Side note this also all works on FROM openresty/openresty:1.27.1.1-alpine which I am using locally. But, I left that out of the PR cause I'll leave that up to you to change versions of things.

[egeturgay]

I think AWS has increased its token size hence the problem.
The returned token on my local laptop is still small but when it's requested within an EC2 instance, it seems to go beyond 4096 bytes.
Also, the first request to the API endpoint usually returns a shorter token but the subsequent requests receive a larger token.
I had a look at the payload and it's the encrypted bit which is longer.
I also tried against the public API endpoint vs metadata service, they both return the long token.

[matthew-williams]

I think AWS has increased its token size hence the problem. The returned token on my local laptop is still small but when it's requested within an EC2 instance, it seems to go beyond 4096 bytes. Also, the first request to the API endpoint usually returns a shorter token but the subsequent requests receive a larger token. I had a look at the payload and it's the encrypted bit which is longer. I also tried against the public API endpoint vs metadata service, they both return the long token.
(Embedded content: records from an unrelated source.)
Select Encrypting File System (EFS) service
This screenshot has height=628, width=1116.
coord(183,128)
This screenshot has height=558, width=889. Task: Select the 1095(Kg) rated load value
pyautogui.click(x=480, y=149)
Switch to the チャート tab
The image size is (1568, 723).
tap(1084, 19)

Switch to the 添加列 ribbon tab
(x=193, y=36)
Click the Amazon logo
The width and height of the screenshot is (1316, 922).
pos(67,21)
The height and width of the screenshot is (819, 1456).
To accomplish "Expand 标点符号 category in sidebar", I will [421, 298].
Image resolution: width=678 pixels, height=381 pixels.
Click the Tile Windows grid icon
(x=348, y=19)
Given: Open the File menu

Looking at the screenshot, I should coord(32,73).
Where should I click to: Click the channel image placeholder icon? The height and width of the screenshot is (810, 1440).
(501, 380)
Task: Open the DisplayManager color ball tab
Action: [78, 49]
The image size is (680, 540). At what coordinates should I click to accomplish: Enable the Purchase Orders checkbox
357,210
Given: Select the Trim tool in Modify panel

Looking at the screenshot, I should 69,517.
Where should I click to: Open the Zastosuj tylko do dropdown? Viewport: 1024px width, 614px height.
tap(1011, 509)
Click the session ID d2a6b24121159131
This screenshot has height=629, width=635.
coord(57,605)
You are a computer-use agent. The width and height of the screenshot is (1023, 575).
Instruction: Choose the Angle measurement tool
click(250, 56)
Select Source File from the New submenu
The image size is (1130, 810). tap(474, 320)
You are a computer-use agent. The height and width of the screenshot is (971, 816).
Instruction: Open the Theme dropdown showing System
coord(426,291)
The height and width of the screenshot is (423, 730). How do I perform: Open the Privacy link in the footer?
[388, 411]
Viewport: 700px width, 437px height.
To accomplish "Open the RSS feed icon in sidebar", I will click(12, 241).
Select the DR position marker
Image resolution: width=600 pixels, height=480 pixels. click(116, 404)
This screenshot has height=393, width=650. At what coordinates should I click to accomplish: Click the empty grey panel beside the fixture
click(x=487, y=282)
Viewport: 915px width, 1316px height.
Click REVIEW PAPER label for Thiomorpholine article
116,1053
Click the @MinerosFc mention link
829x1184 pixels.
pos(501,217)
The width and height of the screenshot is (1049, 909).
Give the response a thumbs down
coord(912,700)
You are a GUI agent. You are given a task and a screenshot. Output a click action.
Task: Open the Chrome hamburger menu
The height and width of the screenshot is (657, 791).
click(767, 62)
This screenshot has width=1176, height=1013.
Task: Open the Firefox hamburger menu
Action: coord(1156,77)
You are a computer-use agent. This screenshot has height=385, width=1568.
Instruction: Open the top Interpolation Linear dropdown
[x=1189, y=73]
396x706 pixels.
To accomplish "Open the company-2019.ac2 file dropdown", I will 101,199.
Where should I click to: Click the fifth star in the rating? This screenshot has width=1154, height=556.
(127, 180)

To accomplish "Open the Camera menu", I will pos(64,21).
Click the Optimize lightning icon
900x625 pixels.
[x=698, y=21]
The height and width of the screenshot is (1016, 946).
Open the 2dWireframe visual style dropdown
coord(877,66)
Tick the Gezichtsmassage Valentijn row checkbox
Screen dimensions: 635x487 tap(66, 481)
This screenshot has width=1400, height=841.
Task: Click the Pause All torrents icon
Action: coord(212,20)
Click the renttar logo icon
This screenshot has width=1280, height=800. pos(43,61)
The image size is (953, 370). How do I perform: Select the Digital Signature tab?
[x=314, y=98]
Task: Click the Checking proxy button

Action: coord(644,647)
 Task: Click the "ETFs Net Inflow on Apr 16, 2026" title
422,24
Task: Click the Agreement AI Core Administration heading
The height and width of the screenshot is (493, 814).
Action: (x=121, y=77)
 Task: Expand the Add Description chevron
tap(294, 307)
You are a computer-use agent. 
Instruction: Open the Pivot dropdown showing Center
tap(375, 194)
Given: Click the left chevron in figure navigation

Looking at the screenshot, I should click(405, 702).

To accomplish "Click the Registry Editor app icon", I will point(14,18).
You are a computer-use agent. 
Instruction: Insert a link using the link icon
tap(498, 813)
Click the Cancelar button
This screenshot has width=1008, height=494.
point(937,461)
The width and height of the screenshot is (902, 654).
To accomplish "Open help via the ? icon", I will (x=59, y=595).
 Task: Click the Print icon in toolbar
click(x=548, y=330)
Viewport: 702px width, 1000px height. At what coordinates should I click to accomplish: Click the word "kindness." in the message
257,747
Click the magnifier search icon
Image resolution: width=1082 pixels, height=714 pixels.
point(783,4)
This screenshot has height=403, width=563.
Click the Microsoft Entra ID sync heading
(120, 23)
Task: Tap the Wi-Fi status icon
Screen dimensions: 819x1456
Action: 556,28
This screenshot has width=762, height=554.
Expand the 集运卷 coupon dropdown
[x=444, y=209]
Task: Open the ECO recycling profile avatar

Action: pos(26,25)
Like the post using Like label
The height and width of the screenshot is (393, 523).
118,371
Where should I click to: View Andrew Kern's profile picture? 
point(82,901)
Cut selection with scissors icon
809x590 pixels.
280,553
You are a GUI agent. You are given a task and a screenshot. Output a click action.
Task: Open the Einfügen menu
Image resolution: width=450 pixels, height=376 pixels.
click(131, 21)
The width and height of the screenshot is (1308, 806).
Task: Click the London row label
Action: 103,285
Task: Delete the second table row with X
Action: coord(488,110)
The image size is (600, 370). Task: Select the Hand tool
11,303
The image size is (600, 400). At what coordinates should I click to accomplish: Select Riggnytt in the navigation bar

My PR should fix that, it just outputs the token to a file and uses lua to manage the token injection into the headers.

[whitfin]

I'll get to reviewing that ASAP. It looks like this is something recent as the upstream repository also hit it: Lotto24/aws-ecr-http-proxy#31

Edit: oh, ha, I didn't even realise it was you filing that @egeturgay! That other stack is no longer maintained AFAICT, which is why I forked over to here initially. I'll try get this merged and pushed out this weekend!

[whitfin]

I've merged this over, and double checked that it's all still working. I'm going to close this, and I'll push out a new image to Docker Hub as soon as we resolve #3 :) thank you both!